But Moses said to God, “If I come to the Israelites and say to them, ‘The God of your ancestors has sent me to you,’ and they ask me, ‘What is his name?’ what shall I say to them?” God said to Moses, “I AM WHO I AM.” He said further, “Thus you shall say to the Israelites, ‘I AM has sent me to you.’” God also said to Moses, “Thus you shall say to the Israelites, ‘The Lord, the God of your ancestors, the God of Abraham, the God of Isaac, and the God of Jacob, has sent me to you’: This is my name forever, and this my title for all generations.” (Exod 3:1315)

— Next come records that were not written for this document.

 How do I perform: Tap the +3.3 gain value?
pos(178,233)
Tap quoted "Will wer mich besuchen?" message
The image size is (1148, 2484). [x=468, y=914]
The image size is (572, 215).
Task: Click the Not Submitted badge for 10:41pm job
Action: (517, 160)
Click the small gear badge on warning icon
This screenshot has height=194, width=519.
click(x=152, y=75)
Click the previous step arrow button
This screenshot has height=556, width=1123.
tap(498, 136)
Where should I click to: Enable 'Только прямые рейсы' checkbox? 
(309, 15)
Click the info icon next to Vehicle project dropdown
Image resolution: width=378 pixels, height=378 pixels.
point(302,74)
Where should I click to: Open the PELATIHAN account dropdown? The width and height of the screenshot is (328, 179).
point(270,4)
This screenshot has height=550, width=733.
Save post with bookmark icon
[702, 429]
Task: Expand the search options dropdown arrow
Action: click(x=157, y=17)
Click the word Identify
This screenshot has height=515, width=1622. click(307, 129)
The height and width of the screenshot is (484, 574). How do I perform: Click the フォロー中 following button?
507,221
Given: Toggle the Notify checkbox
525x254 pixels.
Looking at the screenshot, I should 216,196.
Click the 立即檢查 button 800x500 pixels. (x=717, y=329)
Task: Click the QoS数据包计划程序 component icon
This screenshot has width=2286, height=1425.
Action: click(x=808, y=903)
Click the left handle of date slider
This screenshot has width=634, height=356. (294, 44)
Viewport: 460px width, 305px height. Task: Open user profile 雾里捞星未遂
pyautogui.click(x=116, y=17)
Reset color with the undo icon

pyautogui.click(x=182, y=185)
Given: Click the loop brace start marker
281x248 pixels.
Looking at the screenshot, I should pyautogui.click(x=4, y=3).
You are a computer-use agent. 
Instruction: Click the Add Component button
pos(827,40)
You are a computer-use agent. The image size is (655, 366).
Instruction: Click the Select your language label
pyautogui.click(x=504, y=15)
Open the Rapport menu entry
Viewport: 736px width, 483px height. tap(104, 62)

That name was held in such reverence, recognized as so holy, that it was not to be spoken, and so the title Lord stands in, in the text, for God’s holy, transcendent, divine being. The church father Gregory of Nazianzus wrote that the names revealed in the third chapter of Exodus “are the special names” for God’s essence, names appropriate for “a nature whose being is absolute . . . being is in its proper sense peculiar to God and belongs to him entirely.”6 In other words, this holy name indicates that God is God. When the creed makers recognized that the title “Lord” belongs not to the Father alone but to Father, Son, and Spirit, they were recognizing that all these three are the one God. All these three are of the divine essence. When the creed asserts its continuity with the prophets, it is asserting that the one God known to Israel and revealed in the Old Testament is the same one God further revealed in the New Testament as triune. The Spirit who came upon the prophets of old is the same Spirit who came to the early church at Pentecost and the same Spirit who works in the church today. The one God, who we know in both the Old and New Testaments, is Father, Son, and Holy Spirit. This recognition does not solve the problem of triune math. Instead, it lives with the problem and rejoices in the holy mystery it contains.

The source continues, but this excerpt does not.